[Prompt]
Output each line of the entries below, from the start through the line that contains "click(301, 222)", as a JSON list of strings, one string per line, skipping blank lines. Leave out the pictures.

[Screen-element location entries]

— start —

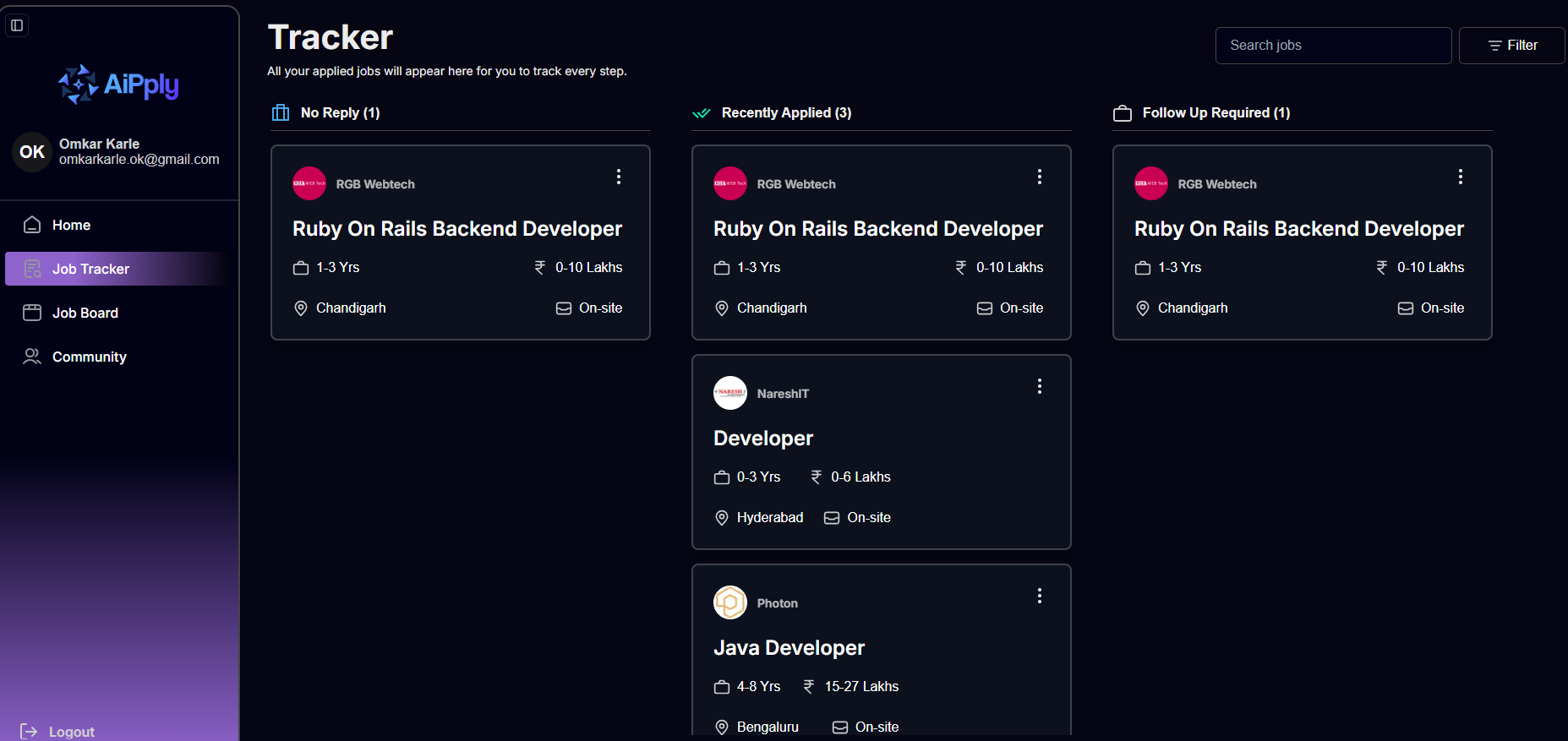Open three-dot menu on Photon card
The width and height of the screenshot is (1568, 741).
pos(1040,596)
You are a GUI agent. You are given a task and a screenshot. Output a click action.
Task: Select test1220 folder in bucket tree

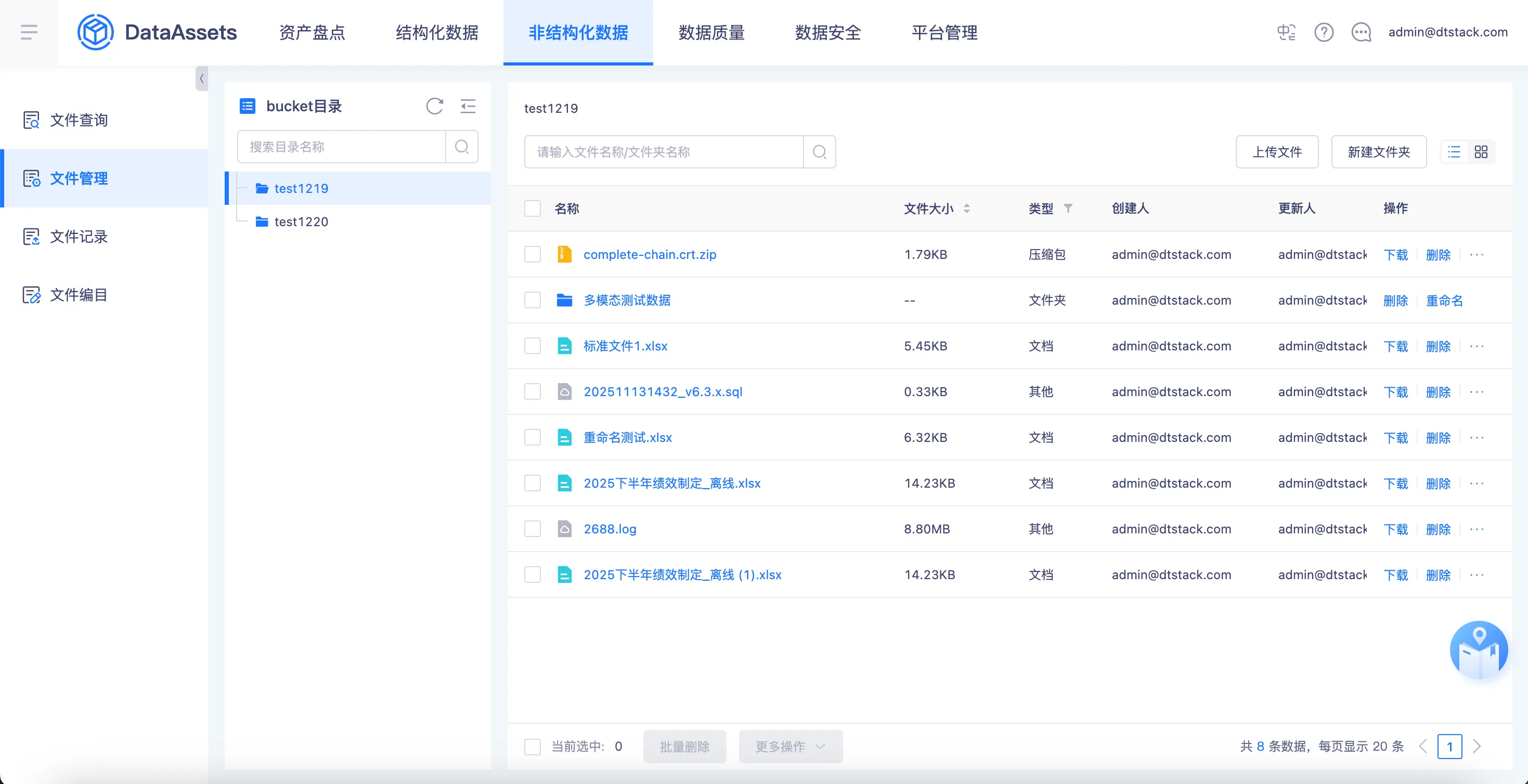click(301, 222)
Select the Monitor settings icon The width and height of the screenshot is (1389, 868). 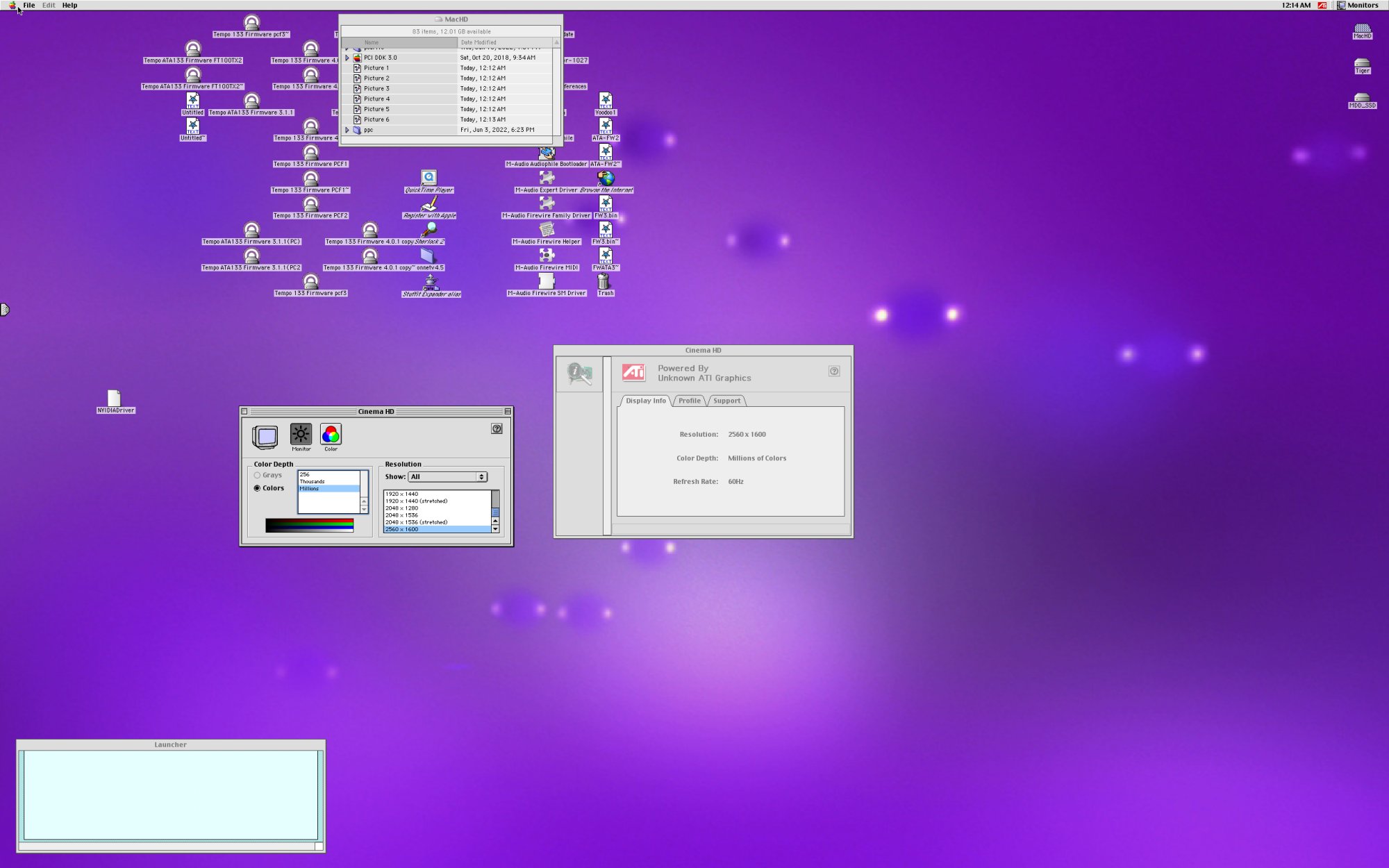301,435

— end —

[Answer for the task]
[
  "Open three-dot menu on Photon card",
  "The width and height of the screenshot is (1568, 741).",
  "pos(1040,596)",
  "You are a GUI agent. You are given a task and a screenshot. Output a click action.",
  "Task: Select test1220 folder in bucket tree",
  "click(301, 222)"
]